Down to the last line, output the records below exactly.
START Records for this task
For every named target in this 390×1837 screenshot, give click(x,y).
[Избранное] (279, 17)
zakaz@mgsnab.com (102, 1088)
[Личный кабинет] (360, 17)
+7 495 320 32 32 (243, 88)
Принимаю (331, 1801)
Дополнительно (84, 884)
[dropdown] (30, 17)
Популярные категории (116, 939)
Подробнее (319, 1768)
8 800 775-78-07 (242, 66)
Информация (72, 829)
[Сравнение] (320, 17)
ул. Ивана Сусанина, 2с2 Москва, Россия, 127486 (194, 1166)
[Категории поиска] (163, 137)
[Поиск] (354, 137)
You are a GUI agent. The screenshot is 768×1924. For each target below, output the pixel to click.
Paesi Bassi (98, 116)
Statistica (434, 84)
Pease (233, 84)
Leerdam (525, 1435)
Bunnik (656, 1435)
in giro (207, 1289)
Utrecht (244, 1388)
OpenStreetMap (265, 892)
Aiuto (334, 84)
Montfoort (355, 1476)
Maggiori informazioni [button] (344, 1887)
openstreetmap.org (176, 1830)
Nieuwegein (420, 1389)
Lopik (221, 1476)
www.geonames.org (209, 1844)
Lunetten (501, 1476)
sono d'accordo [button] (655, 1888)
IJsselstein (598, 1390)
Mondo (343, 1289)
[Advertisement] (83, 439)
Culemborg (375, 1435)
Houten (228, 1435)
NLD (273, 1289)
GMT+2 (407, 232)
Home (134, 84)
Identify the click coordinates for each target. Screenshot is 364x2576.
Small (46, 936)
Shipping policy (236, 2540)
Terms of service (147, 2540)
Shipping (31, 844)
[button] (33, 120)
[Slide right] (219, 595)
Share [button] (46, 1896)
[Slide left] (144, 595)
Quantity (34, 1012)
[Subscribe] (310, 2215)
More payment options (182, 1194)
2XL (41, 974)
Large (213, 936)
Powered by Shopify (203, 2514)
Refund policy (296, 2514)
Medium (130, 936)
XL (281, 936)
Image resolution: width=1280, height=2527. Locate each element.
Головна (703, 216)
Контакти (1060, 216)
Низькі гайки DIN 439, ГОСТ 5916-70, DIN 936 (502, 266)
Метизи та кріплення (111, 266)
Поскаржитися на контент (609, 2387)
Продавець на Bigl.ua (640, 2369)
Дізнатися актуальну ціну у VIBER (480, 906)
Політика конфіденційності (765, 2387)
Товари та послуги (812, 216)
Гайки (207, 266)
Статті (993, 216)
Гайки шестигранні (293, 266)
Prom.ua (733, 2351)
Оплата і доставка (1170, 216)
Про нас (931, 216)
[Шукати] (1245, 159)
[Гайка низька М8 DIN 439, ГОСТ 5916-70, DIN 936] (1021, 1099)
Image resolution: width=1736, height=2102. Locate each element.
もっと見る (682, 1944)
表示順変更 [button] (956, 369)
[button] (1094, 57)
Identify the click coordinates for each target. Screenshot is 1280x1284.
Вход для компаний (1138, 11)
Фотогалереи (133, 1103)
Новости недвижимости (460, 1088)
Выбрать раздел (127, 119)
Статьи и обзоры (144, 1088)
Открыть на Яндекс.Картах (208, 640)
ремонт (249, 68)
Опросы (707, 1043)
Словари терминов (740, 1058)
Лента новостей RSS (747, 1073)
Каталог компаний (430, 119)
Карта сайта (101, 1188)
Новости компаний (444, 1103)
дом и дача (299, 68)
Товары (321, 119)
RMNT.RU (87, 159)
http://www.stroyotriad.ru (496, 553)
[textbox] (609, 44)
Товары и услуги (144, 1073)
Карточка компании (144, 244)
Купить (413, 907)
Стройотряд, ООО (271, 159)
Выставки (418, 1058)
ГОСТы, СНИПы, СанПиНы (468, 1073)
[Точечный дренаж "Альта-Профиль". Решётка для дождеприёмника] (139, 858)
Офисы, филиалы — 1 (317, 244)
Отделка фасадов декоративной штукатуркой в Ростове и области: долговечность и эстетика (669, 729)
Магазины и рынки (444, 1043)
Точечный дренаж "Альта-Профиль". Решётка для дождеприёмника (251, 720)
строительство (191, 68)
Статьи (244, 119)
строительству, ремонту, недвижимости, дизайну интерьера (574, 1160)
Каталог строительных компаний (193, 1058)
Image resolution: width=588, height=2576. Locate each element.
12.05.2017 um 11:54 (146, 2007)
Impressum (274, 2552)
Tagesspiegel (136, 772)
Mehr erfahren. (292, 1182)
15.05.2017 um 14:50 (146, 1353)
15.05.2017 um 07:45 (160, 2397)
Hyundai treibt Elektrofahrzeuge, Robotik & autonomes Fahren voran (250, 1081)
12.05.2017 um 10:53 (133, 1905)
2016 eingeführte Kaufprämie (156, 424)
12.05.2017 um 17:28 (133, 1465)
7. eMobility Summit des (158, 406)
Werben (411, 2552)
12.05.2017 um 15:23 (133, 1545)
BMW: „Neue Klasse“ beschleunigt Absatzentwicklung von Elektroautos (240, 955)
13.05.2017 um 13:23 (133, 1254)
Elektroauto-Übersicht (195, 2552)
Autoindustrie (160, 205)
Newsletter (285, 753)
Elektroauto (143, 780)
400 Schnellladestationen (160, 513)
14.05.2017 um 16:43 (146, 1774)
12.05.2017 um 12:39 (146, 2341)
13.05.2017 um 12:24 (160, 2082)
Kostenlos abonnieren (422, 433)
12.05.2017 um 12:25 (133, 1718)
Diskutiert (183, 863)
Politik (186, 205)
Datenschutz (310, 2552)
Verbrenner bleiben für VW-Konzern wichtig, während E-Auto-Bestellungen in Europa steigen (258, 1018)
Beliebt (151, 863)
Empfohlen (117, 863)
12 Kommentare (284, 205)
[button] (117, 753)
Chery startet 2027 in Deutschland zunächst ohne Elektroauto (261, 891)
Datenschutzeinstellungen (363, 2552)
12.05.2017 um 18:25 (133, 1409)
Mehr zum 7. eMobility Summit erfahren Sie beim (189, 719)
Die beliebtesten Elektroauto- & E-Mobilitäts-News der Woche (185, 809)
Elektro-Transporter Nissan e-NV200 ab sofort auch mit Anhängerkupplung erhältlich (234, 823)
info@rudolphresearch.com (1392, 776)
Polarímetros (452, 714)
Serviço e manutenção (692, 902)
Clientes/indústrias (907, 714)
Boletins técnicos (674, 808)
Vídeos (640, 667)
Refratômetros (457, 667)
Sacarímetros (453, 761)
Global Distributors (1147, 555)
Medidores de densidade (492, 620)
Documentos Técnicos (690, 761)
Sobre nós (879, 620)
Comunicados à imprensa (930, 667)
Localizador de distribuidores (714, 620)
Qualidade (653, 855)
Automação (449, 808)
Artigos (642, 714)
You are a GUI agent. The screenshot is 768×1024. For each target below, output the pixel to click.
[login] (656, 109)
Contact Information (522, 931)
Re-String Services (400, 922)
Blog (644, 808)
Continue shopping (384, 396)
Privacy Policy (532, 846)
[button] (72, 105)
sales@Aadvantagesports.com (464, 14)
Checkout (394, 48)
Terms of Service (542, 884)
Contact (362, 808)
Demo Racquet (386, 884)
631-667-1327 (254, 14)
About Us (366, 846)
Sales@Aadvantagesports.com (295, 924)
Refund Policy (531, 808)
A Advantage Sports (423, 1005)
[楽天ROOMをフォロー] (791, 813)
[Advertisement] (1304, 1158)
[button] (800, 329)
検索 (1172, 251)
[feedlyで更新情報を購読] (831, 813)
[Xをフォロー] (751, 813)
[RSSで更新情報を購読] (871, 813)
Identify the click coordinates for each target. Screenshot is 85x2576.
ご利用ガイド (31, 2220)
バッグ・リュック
END Records for this task
_Worked solution_
For every named target in this 390×1837 screenshot, give click(x,y).
[Избранное] (279, 17)
zakaz@mgsnab.com (102, 1088)
[Личный кабинет] (360, 17)
+7 495 320 32 32 (243, 88)
Принимаю (331, 1801)
Дополнительно (84, 884)
[dropdown] (30, 17)
Популярные категории (116, 939)
Подробнее (319, 1768)
8 800 775-78-07 (242, 66)
Информация (72, 829)
[Сравнение] (320, 17)
ул. Ивана Сусанина, 2с2 Москва, Россия, 127486 (194, 1166)
[Категории поиска] (163, 137)
[Поиск] (354, 137)
You are a GUI agent. The screenshot is 768×1924. For each target below, output the pixel to click.
Paesi Bassi (98, 116)
Statistica (434, 84)
Pease (233, 84)
Leerdam (525, 1435)
Bunnik (656, 1435)
in giro (207, 1289)
Utrecht (244, 1388)
OpenStreetMap (265, 892)
Aiuto (334, 84)
Montfoort (355, 1476)
Maggiori informazioni [button] (344, 1887)
openstreetmap.org (176, 1830)
Nieuwegein (420, 1389)
Lopik (221, 1476)
www.geonames.org (209, 1844)
Lunetten (501, 1476)
sono d'accordo [button] (655, 1888)
IJsselstein (598, 1390)
Mondo (343, 1289)
[Advertisement] (83, 439)
Culemborg (375, 1435)
Houten (228, 1435)
NLD (273, 1289)
GMT+2 (407, 232)
Home (134, 84)
Identify the click coordinates for each target. Screenshot is 364x2576.
Small (46, 936)
Shipping policy (236, 2540)
Terms of service (147, 2540)
Shipping (31, 844)
[button] (33, 120)
[Slide right] (219, 595)
Share [button] (46, 1896)
[Slide left] (144, 595)
Quantity (34, 1012)
[Subscribe] (310, 2215)
More payment options (182, 1194)
2XL (41, 974)
Large (213, 936)
Powered by Shopify (203, 2514)
Refund policy (296, 2514)
Medium (130, 936)
XL (281, 936)
Image resolution: width=1280, height=2527. Locate each element.
Головна (703, 216)
Контакти (1060, 216)
Низькі гайки DIN 439, ГОСТ 5916-70, DIN 936 (502, 266)
Метизи та кріплення (111, 266)
Поскаржитися на контент (609, 2387)
Продавець на Bigl.ua (640, 2369)
Дізнатися актуальну ціну у VIBER (480, 906)
Політика конфіденційності (765, 2387)
Товари та послуги (812, 216)
Гайки (207, 266)
Статті (993, 216)
Гайки шестигранні (293, 266)
Prom.ua (733, 2351)
Оплата і доставка (1170, 216)
Про нас (931, 216)
[Шукати] (1245, 159)
[Гайка низька М8 DIN 439, ГОСТ 5916-70, DIN 936] (1021, 1099)
Image resolution: width=1736, height=2102. Locate each element.
もっと見る (682, 1944)
表示順変更 [button] (956, 369)
[button] (1094, 57)
Identify the click coordinates for each target. Screenshot is 1280x1284.
Вход для компаний (1138, 11)
Фотогалереи (133, 1103)
Новости недвижимости (460, 1088)
Выбрать раздел (127, 119)
Статьи и обзоры (144, 1088)
Открыть на Яндекс.Картах (208, 640)
ремонт (249, 68)
Опросы (707, 1043)
Словари терминов (740, 1058)
Лента новостей RSS (747, 1073)
Каталог компаний (430, 119)
Карта сайта (101, 1188)
Новости компаний (444, 1103)
дом и дача (299, 68)
Товары (321, 119)
RMNT.RU (87, 159)
http://www.stroyotriad.ru (496, 553)
[textbox] (609, 44)
Товары и услуги (144, 1073)
Карточка компании (144, 244)
Купить (413, 907)
Стройотряд, ООО (271, 159)
Выставки (418, 1058)
ГОСТы, СНИПы, СанПиНы (468, 1073)
[Точечный дренаж "Альта-Профиль". Решётка для дождеприёмника] (139, 858)
Офисы, филиалы — 1 (317, 244)
Отделка фасадов декоративной штукатуркой в Ростове и области: долговечность и эстетика (669, 729)
Магазины и рынки (444, 1043)
Точечный дренаж "Альта-Профиль". Решётка для дождеприёмника (251, 720)
строительство (191, 68)
Статьи (244, 119)
строительству, ремонту, недвижимости, дизайну интерьера (574, 1160)
Каталог строительных компаний (193, 1058)
Image resolution: width=588, height=2576. Locate each element.
12.05.2017 um 11:54 (146, 2007)
Impressum (274, 2552)
Tagesspiegel (136, 772)
Mehr erfahren. (292, 1182)
15.05.2017 um 14:50 (146, 1353)
15.05.2017 um 07:45 (160, 2397)
Hyundai treibt Elektrofahrzeuge, Robotik & autonomes Fahren voran (250, 1081)
12.05.2017 um 10:53 (133, 1905)
2016 eingeführte Kaufprämie (156, 424)
12.05.2017 um 17:28 (133, 1465)
7. eMobility Summit des (158, 406)
Werben (411, 2552)
12.05.2017 um 15:23 (133, 1545)
BMW: „Neue Klasse“ beschleunigt Absatzentwicklung von Elektroautos (240, 955)
13.05.2017 um 13:23 (133, 1254)
Elektroauto-Übersicht (195, 2552)
Autoindustrie (160, 205)
Newsletter (285, 753)
Elektroauto (143, 780)
400 Schnellladestationen (160, 513)
14.05.2017 um 16:43 (146, 1774)
12.05.2017 um 12:39 (146, 2341)
13.05.2017 um 12:24 (160, 2082)
Kostenlos abonnieren (422, 433)
12.05.2017 um 12:25 (133, 1718)
Diskutiert (183, 863)
Politik (186, 205)
Datenschutz (310, 2552)
Verbrenner bleiben für VW-Konzern wichtig, während E-Auto-Bestellungen in Europa steigen (258, 1018)
Beliebt (151, 863)
Empfohlen (117, 863)
12 Kommentare (284, 205)
[button] (117, 753)
Chery startet 2027 in Deutschland zunächst ohne Elektroauto (261, 891)
Datenschutzeinstellungen (363, 2552)
12.05.2017 um 18:25 (133, 1409)
Mehr zum 7. eMobility Summit erfahren Sie beim (189, 719)
Die beliebtesten Elektroauto- & E-Mobilitäts-News der Woche (185, 809)
Elektro-Transporter Nissan e-NV200 ab sofort auch mit Anhängerkupplung erhältlich (234, 823)
info@rudolphresearch.com (1392, 776)
Polarímetros (452, 714)
Serviço e manutenção (692, 902)
Clientes/indústrias (907, 714)
Boletins técnicos (674, 808)
Vídeos (640, 667)
Refratômetros (457, 667)
Sacarímetros (453, 761)
Global Distributors (1147, 555)
Medidores de densidade (492, 620)
Documentos Técnicos (690, 761)
Sobre nós (879, 620)
Comunicados à imprensa (930, 667)
Localizador de distribuidores (714, 620)
Qualidade (653, 855)
Automação (449, 808)
Artigos (642, 714)
You are a GUI agent. The screenshot is 768×1024. For each target below, output the pixel to click.
[login] (656, 109)
Contact Information (522, 931)
Re-String Services (400, 922)
Blog (644, 808)
Continue shopping (384, 396)
Privacy Policy (532, 846)
[button] (72, 105)
sales@Aadvantagesports.com (464, 14)
Checkout (394, 48)
Terms of Service (542, 884)
Contact (362, 808)
Demo Racquet (386, 884)
631-667-1327 (254, 14)
About Us (366, 846)
Sales@Aadvantagesports.com (295, 924)
Refund Policy (531, 808)
A Advantage Sports (423, 1005)
[楽天ROOMをフォロー] (791, 813)
[Advertisement] (1304, 1158)
[button] (800, 329)
検索 (1172, 251)
[feedlyで更新情報を購読] (831, 813)
[Xをフォロー] (751, 813)
[RSSで更新情報を購読] (871, 813)
Identify the click coordinates for each target. Screenshot is 85x2576.
ご利用ガイド (31, 2220)
バッグ・リュック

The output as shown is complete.